» **Data**
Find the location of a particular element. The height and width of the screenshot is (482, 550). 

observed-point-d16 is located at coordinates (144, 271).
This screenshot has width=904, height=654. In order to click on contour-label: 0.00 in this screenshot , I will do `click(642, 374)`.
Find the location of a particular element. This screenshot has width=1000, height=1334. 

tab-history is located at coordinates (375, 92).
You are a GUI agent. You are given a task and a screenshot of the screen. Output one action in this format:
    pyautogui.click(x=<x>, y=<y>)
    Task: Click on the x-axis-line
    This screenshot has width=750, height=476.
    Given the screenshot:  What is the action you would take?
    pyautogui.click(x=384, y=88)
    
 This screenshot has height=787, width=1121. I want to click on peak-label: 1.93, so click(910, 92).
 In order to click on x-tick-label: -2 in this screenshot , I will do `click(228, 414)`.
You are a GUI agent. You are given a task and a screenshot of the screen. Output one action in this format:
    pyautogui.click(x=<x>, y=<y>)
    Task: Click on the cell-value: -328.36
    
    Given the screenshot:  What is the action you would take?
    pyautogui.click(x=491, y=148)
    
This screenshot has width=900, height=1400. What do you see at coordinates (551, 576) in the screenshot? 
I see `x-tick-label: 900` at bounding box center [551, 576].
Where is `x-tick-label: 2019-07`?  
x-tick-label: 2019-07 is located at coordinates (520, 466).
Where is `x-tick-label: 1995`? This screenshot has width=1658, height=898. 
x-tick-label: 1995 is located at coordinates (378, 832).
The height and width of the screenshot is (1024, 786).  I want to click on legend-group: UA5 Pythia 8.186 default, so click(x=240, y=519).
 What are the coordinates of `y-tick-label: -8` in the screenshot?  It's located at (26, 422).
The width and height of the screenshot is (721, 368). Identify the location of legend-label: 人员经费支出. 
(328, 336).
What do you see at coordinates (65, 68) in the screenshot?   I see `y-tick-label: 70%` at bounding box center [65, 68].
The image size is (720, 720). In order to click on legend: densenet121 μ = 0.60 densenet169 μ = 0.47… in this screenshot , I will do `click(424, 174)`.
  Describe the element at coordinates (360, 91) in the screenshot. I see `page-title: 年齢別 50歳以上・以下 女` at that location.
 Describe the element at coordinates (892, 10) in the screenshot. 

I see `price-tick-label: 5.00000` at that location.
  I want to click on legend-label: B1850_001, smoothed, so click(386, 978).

» **Job**
Pull out every line of the entries that contains the string "bounding" and copy each one unchanged. Treat the match as case-sensitive.

» **Exercise answer**
I see `x-tick-label: 900` at bounding box center [551, 576].
What do you see at coordinates (65, 68) in the screenshot?   I see `y-tick-label: 70%` at bounding box center [65, 68].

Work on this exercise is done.